STATED EXERCISE:
Rewrite the material from the line with "You are a GUI" up to and including the line with "pyautogui.click(x=<x>, y=<y>)", swapping "one action" for "a single action" and leaving everything else untouched.

Dataset entries

^^^^

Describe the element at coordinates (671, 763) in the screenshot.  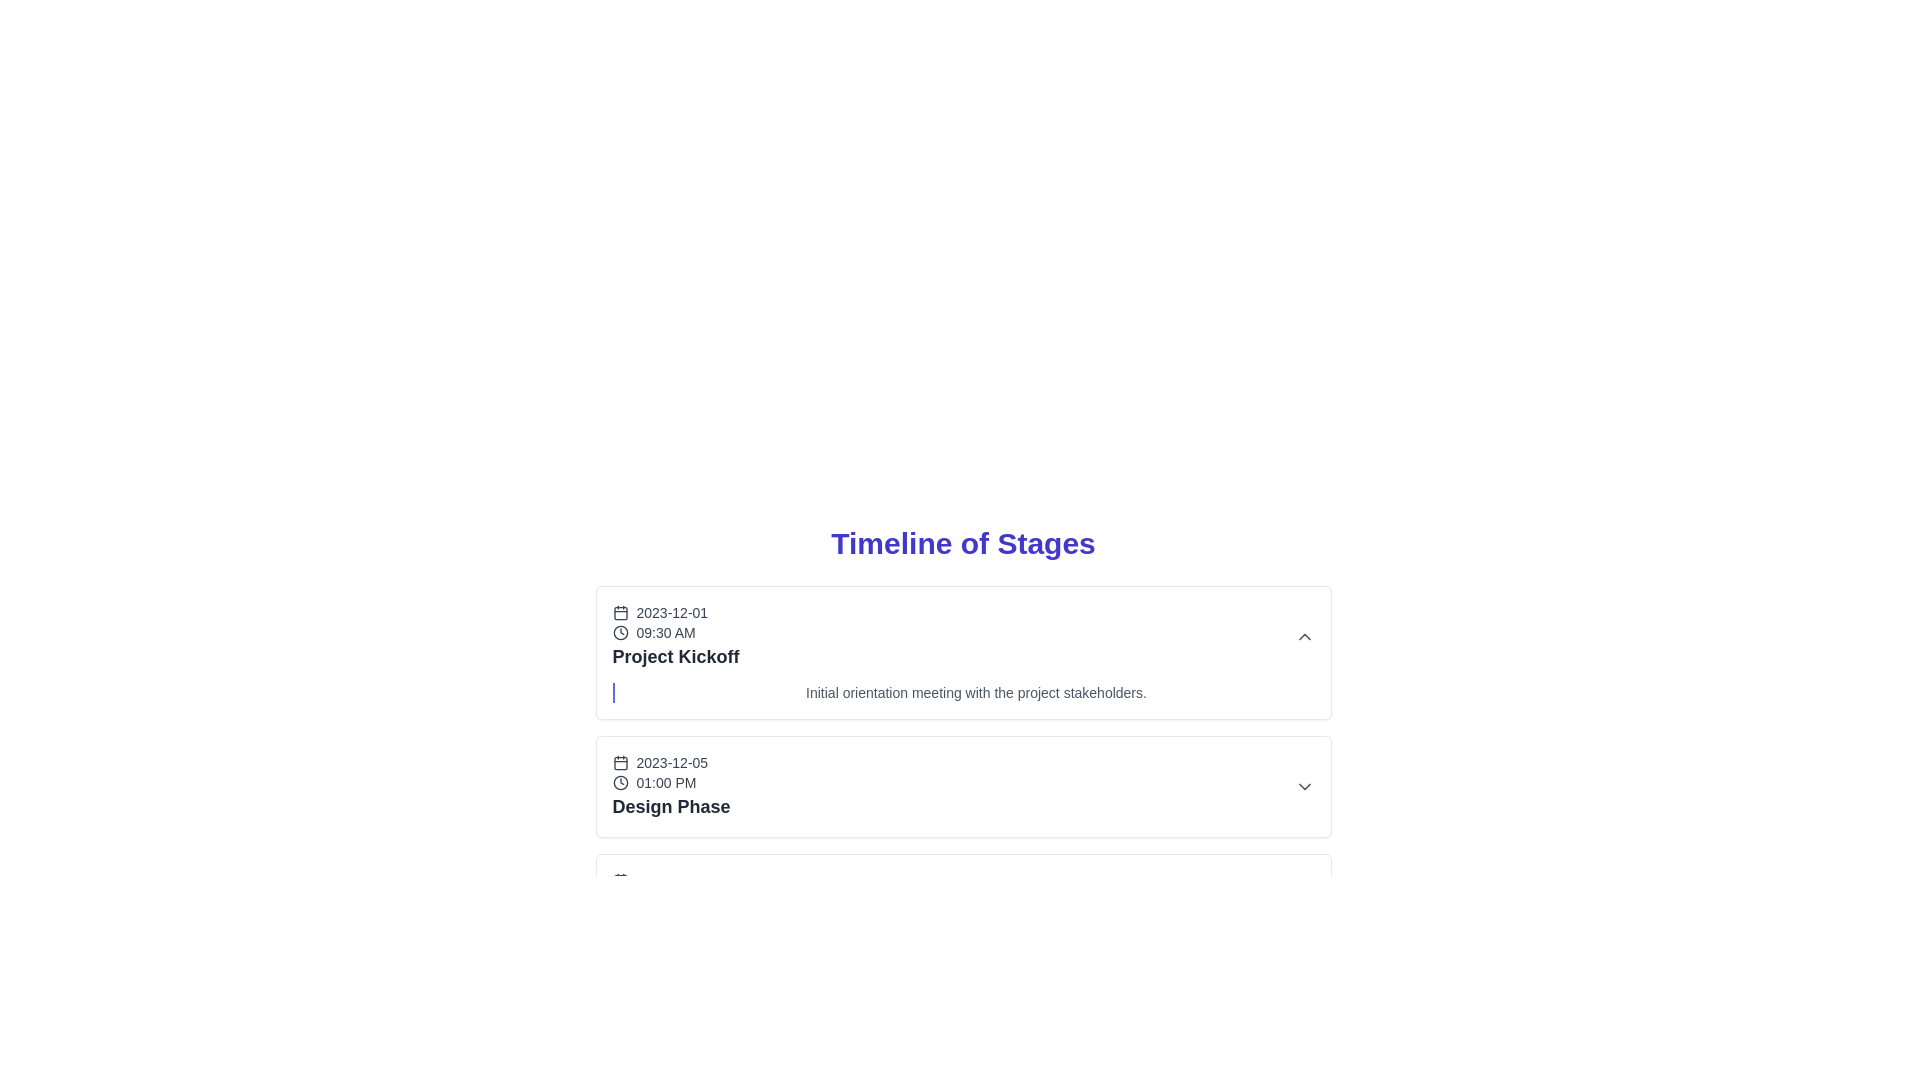
I see `the horizontal date text '2023-12-05' with a small calendar icon to its left, located in the second timeline entry below the header 'Timeline of Stages', above the time text '01:00 PM'` at that location.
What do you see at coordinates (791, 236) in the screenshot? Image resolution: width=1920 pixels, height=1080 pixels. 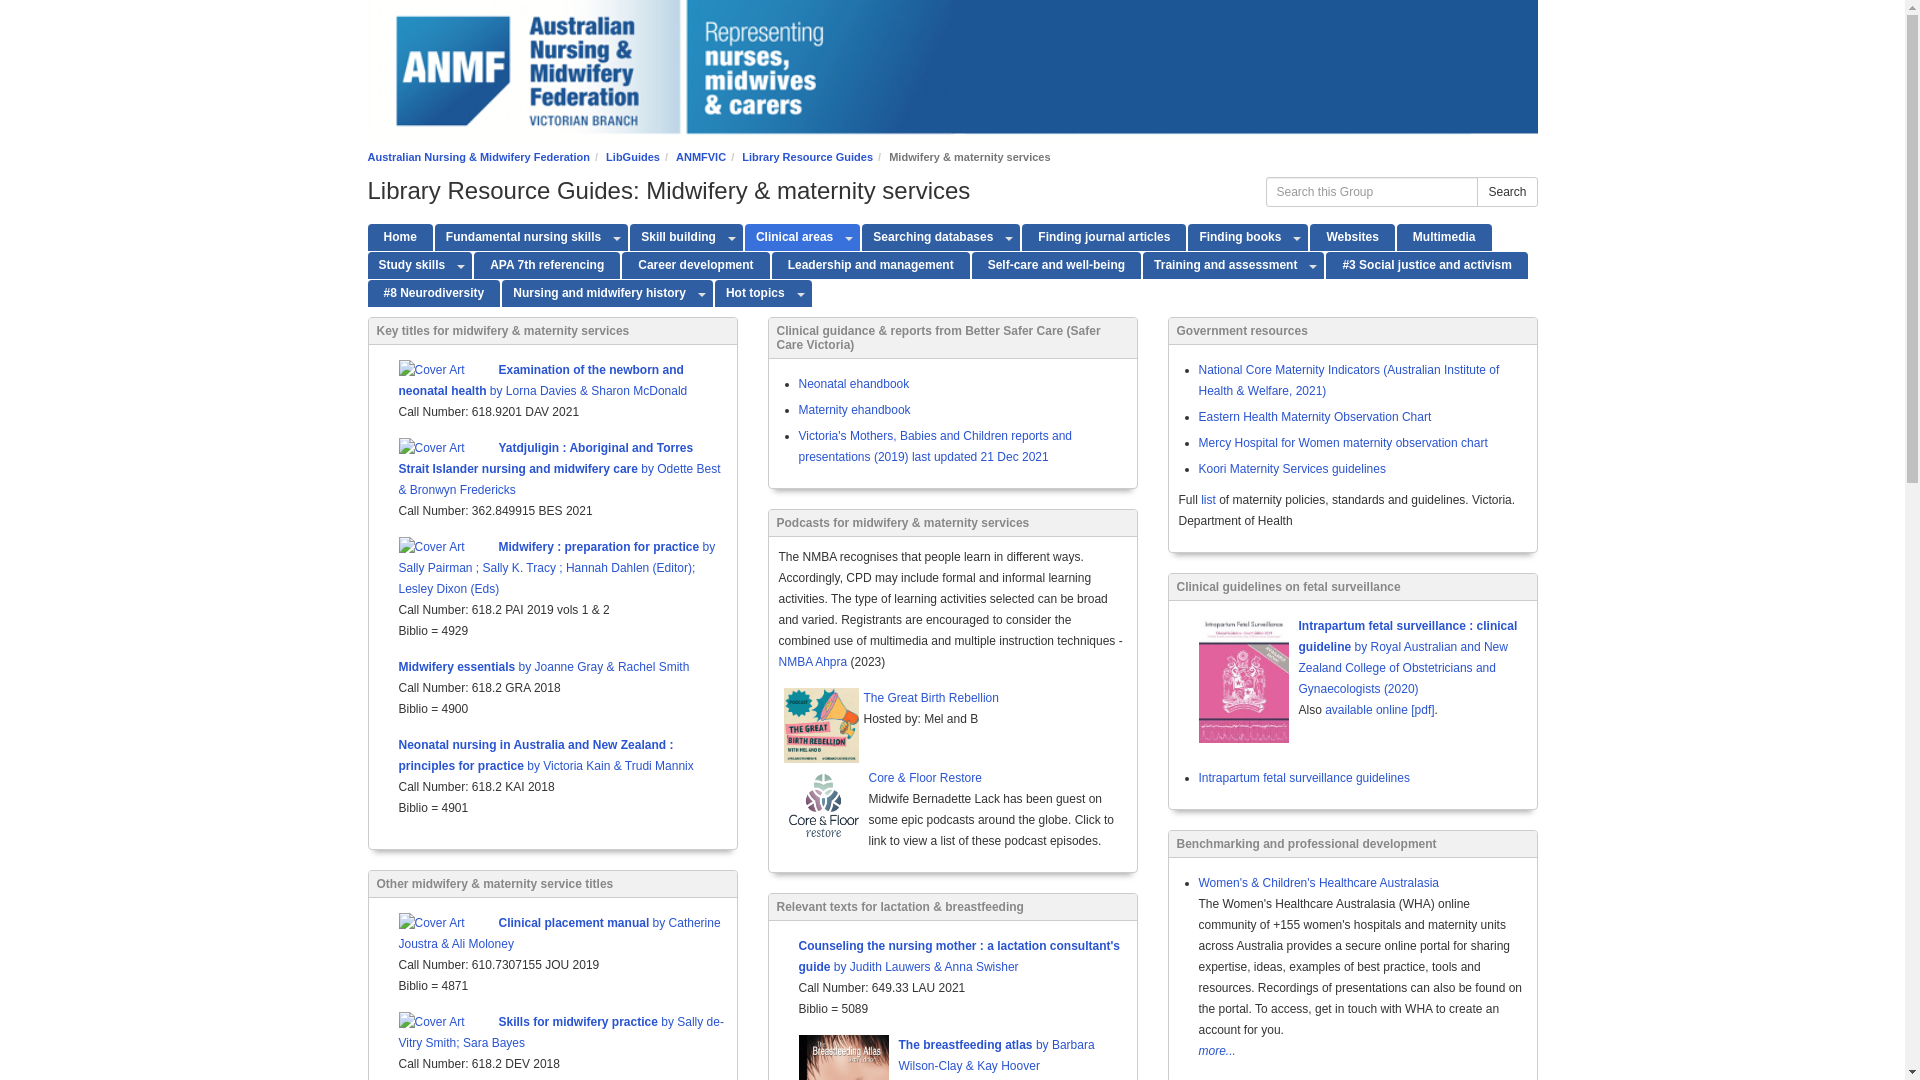 I see `'Clinical areas'` at bounding box center [791, 236].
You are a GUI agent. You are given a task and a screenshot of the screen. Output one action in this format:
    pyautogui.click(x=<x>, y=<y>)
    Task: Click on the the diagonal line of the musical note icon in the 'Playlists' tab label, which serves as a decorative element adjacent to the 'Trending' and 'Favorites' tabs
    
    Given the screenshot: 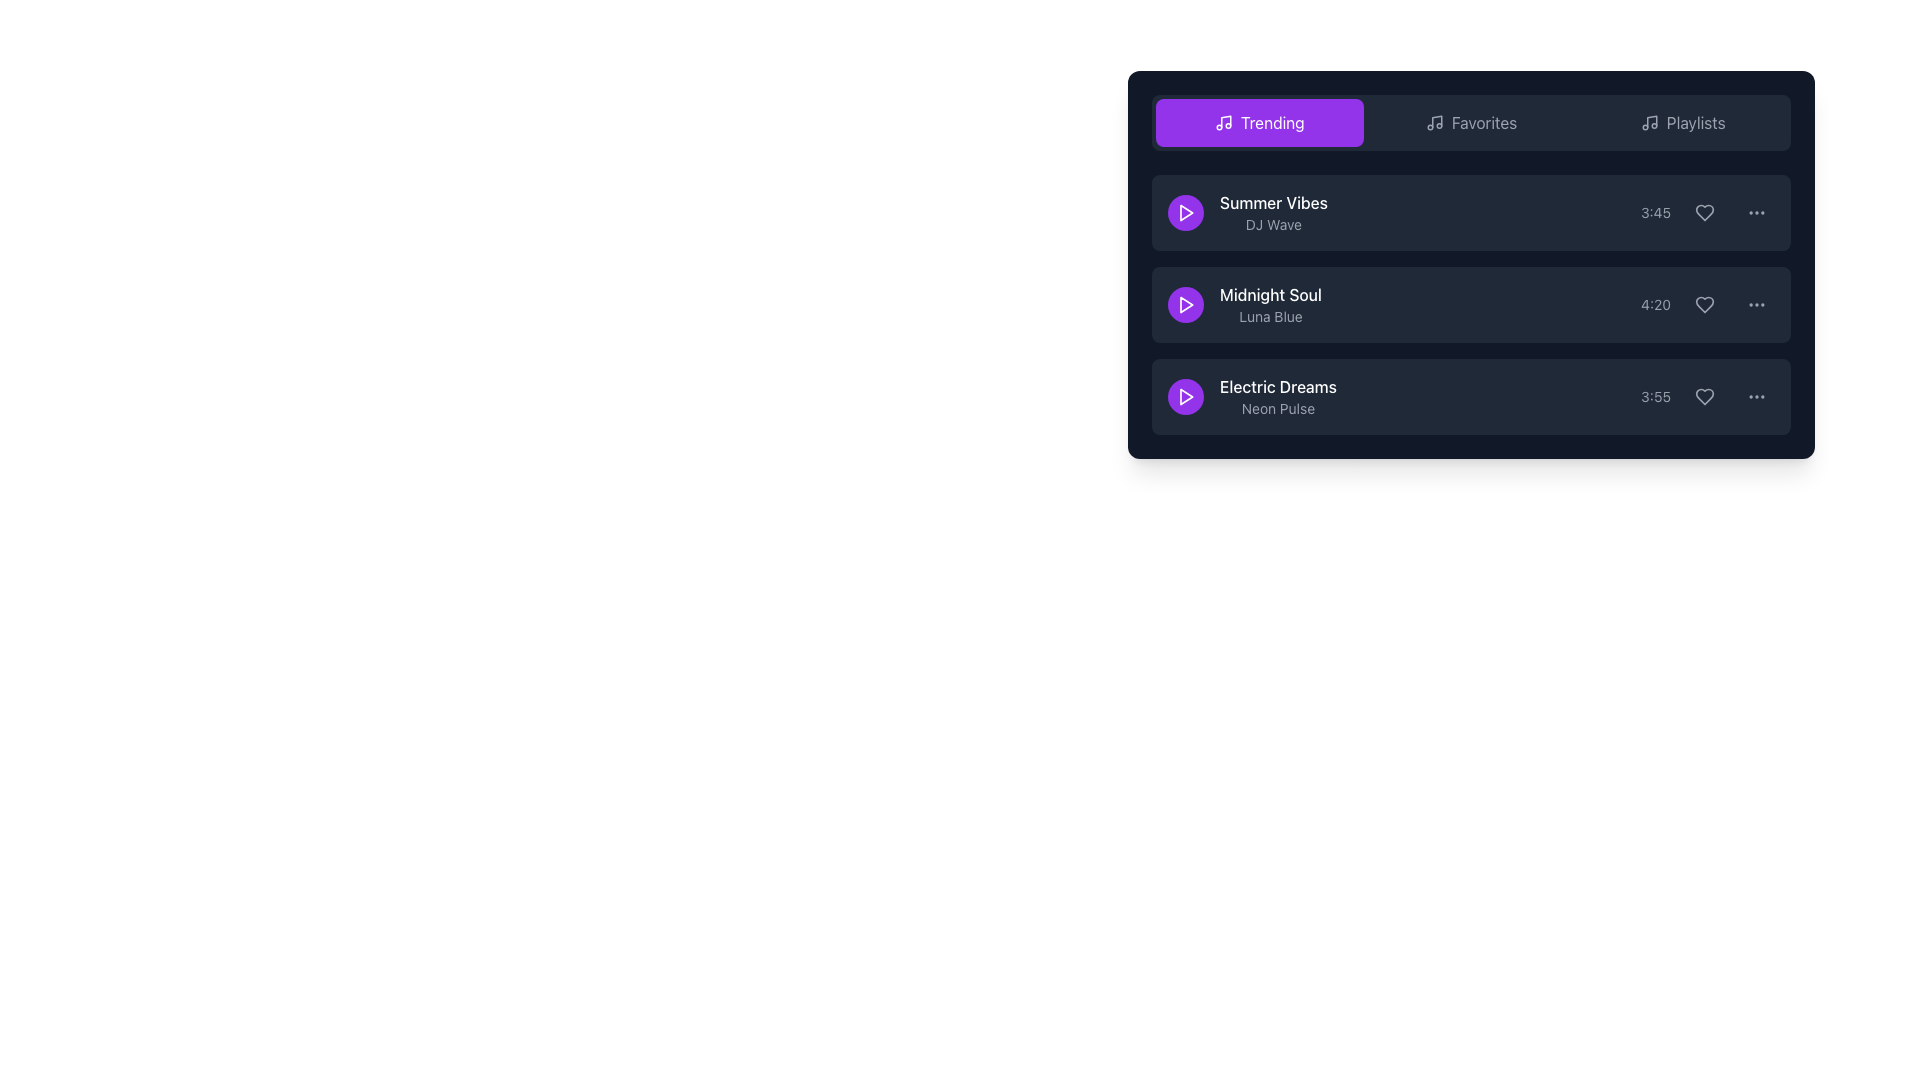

^^^^

FULL SOLUTION:
You are a GUI agent. You are given a task and a screenshot of the screen. Output a single action in this format:
    pyautogui.click(x=<x>, y=<y>)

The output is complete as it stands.